=== Material provided ===

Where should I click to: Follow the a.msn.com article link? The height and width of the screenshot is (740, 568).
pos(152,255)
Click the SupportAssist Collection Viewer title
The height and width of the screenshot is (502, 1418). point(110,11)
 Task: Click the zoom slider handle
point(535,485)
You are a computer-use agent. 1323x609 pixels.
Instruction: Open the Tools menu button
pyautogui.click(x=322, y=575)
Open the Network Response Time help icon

===

● **What the exercise asks**:
Your job is to reproduce the data in full, with every line intact.

● **Solution**:
Where should I click to: Follow the a.msn.com article link? The height and width of the screenshot is (740, 568).
pos(152,255)
Click the SupportAssist Collection Viewer title
The height and width of the screenshot is (502, 1418). point(110,11)
 Task: Click the zoom slider handle
point(535,485)
You are a computer-use agent. 1323x609 pixels.
Instruction: Open the Tools menu button
pyautogui.click(x=322, y=575)
Open the Network Response Time help icon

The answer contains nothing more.